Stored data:
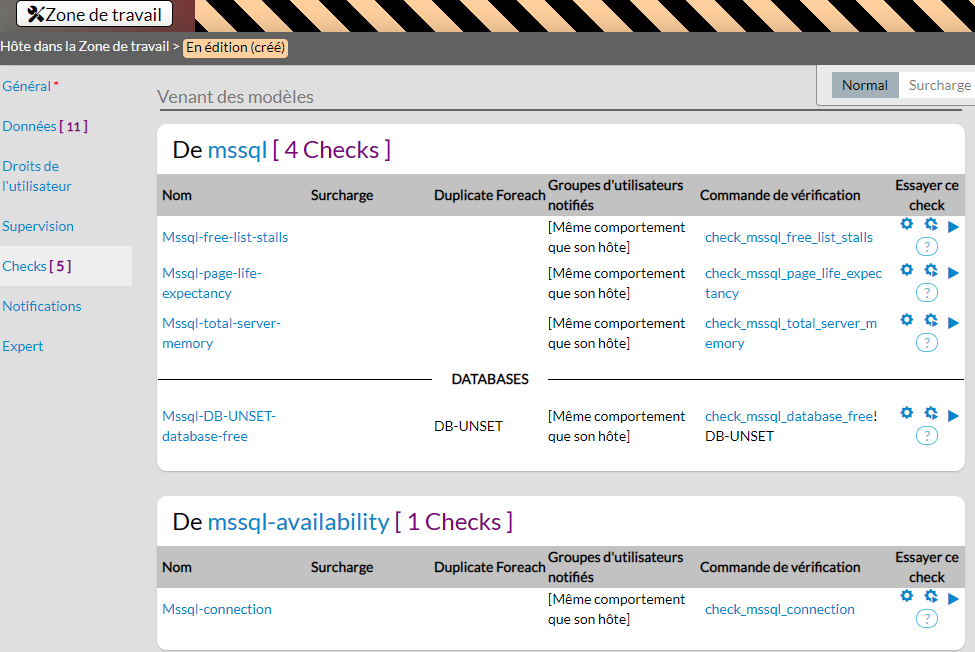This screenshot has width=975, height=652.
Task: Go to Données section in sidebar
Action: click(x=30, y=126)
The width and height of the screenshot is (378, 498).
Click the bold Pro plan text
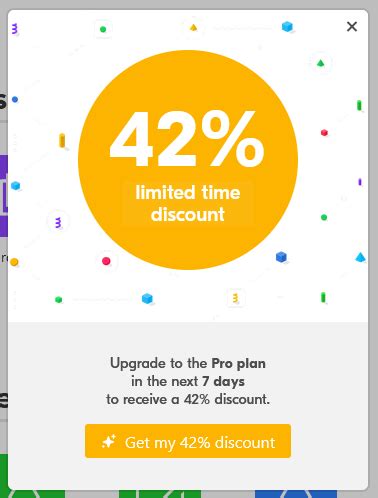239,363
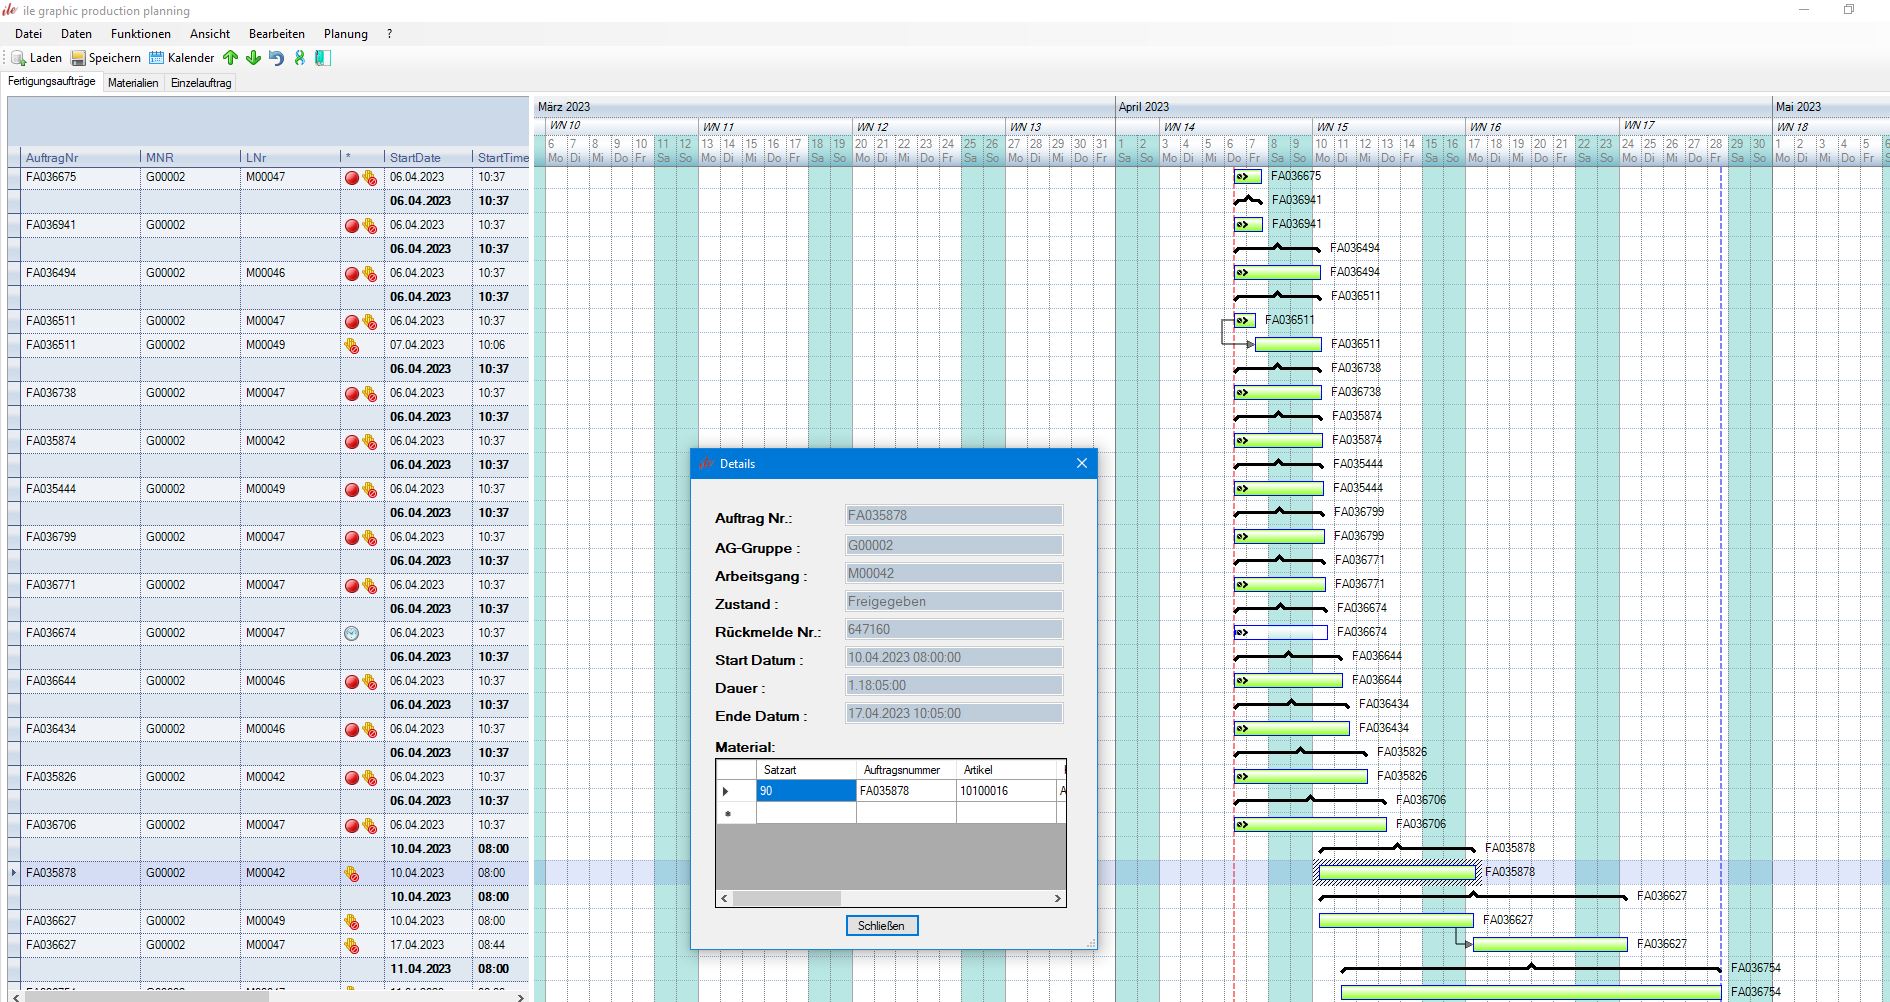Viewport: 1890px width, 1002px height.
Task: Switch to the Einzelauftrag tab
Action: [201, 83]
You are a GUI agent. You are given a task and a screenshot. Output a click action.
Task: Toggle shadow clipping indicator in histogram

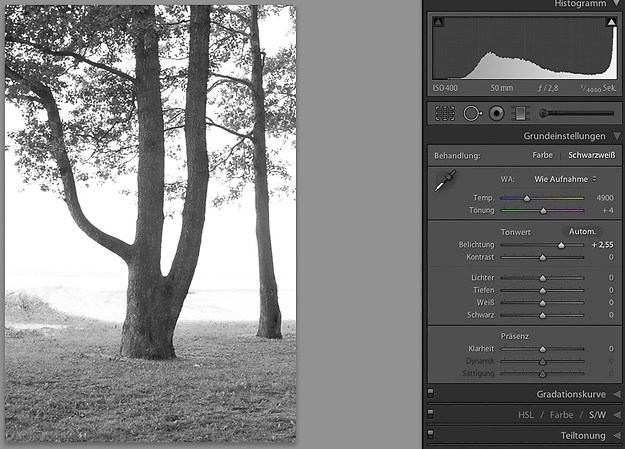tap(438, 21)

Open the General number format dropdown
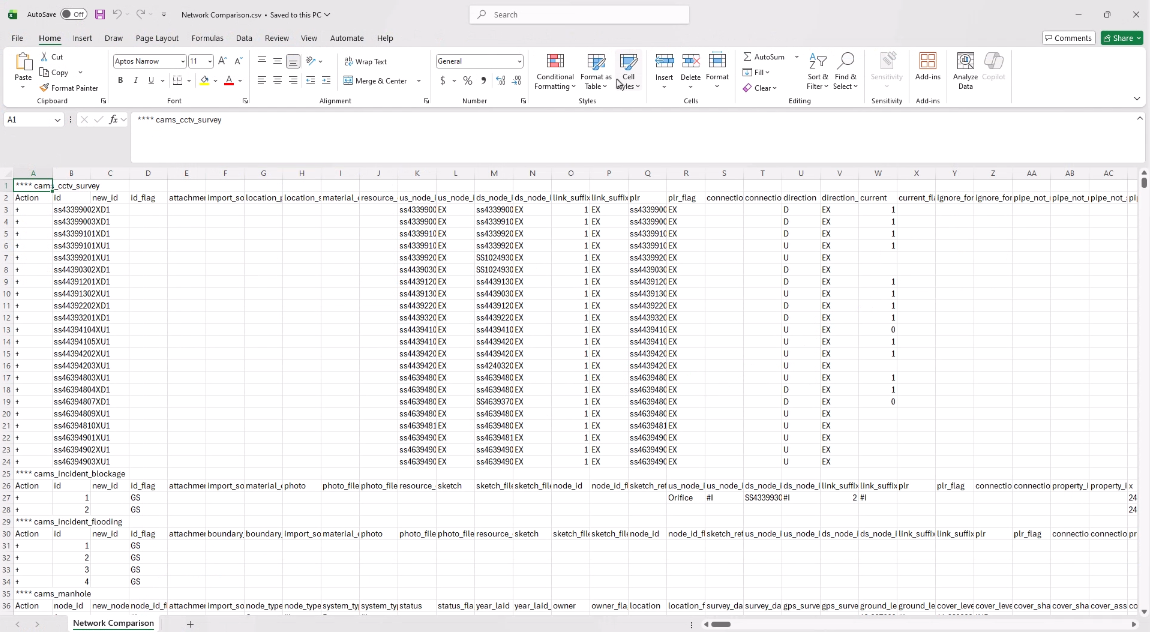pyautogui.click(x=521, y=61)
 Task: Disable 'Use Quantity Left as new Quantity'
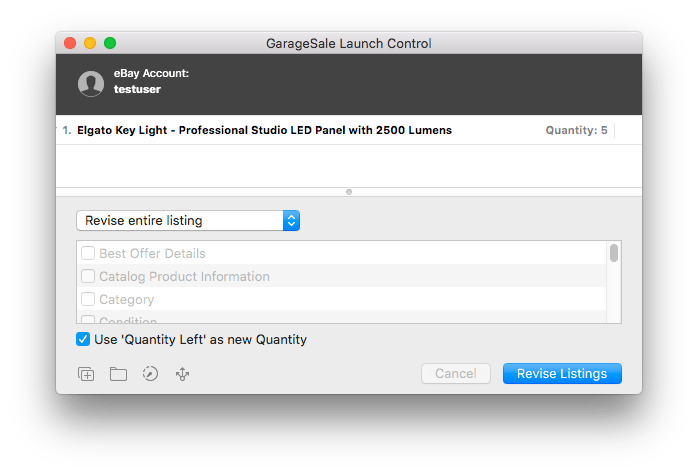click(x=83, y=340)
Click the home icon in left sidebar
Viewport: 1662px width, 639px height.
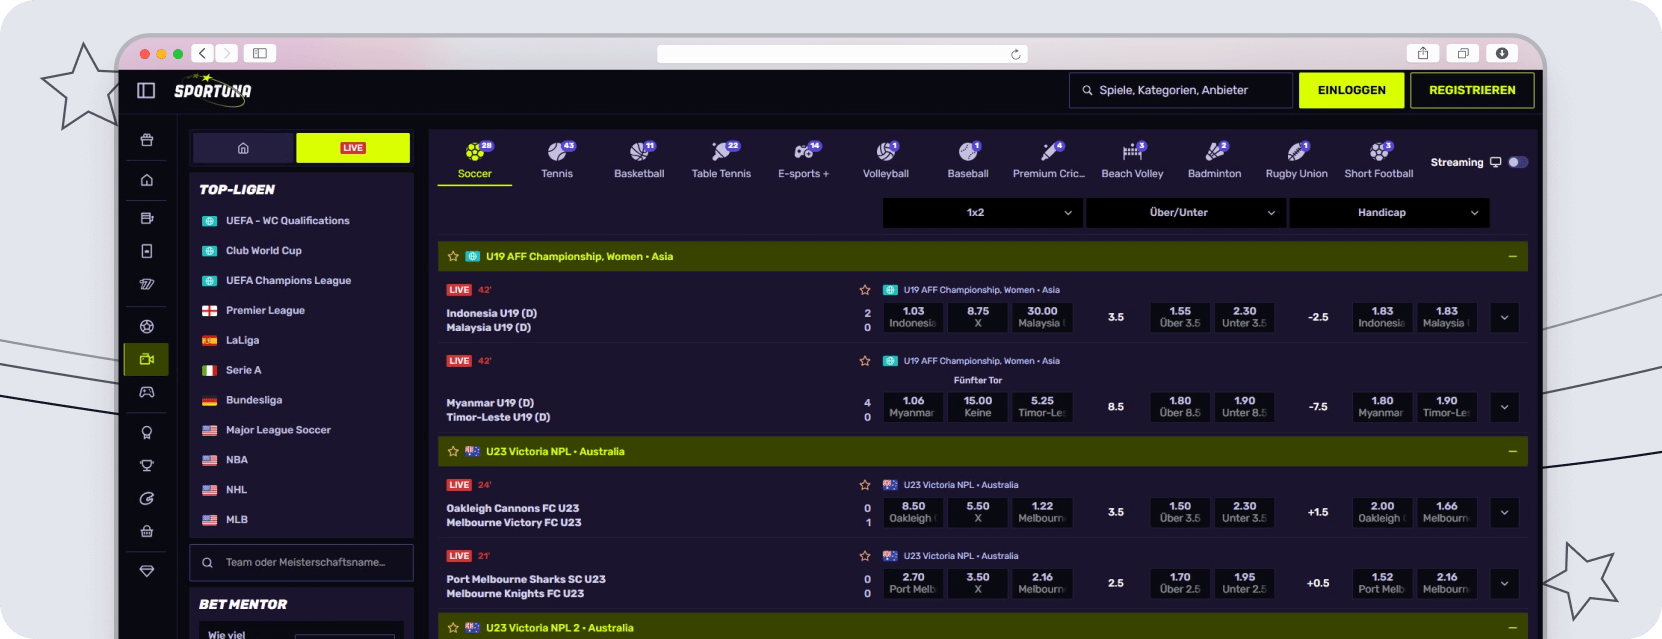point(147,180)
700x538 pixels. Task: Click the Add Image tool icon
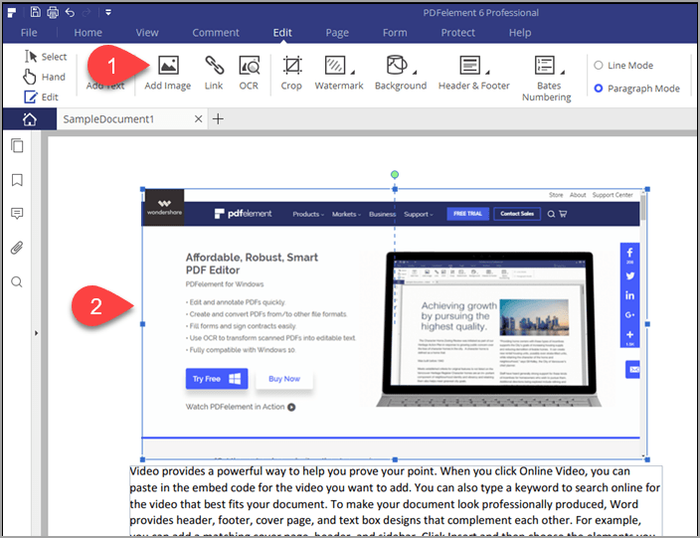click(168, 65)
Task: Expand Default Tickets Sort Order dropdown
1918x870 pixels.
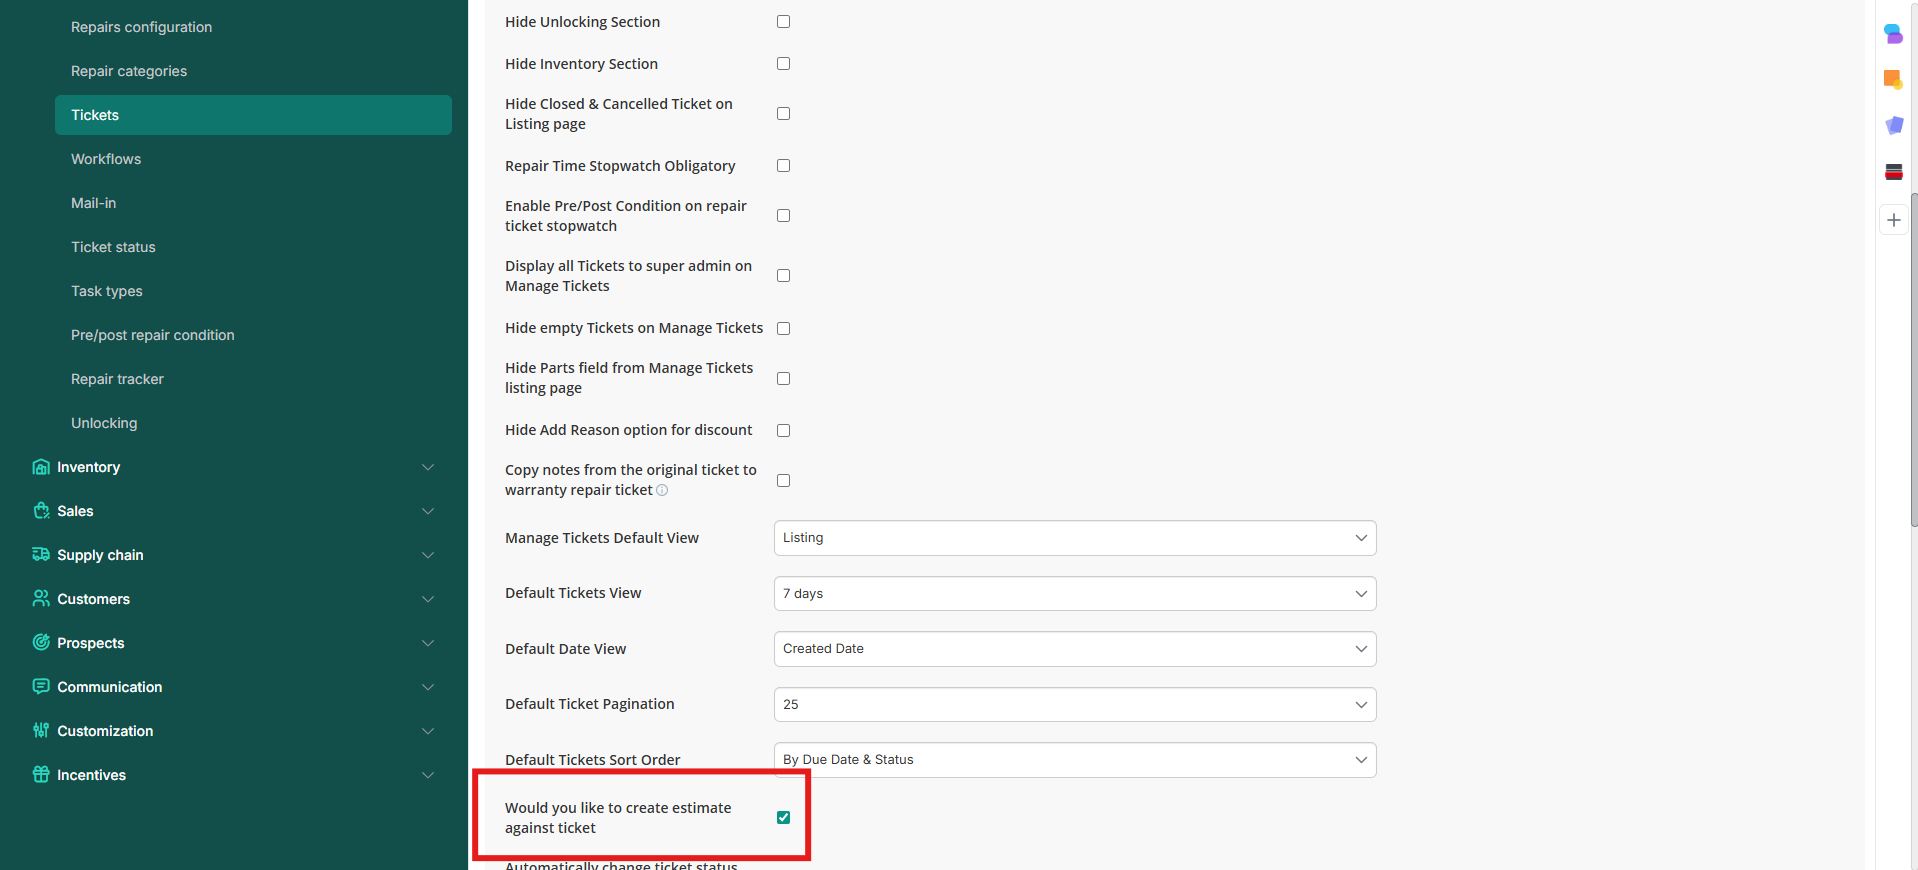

● **What to do**: Begin at the line with "700x538 pixels. Task: Click" and retype exactly every line through the last one of the entries above, both included, and nothing more; pictures stay out.

● **Answer section**:
700x538 pixels. Task: Click the Add Image tool icon
click(168, 65)
Task: Expand Default Tickets Sort Order dropdown
1918x870 pixels.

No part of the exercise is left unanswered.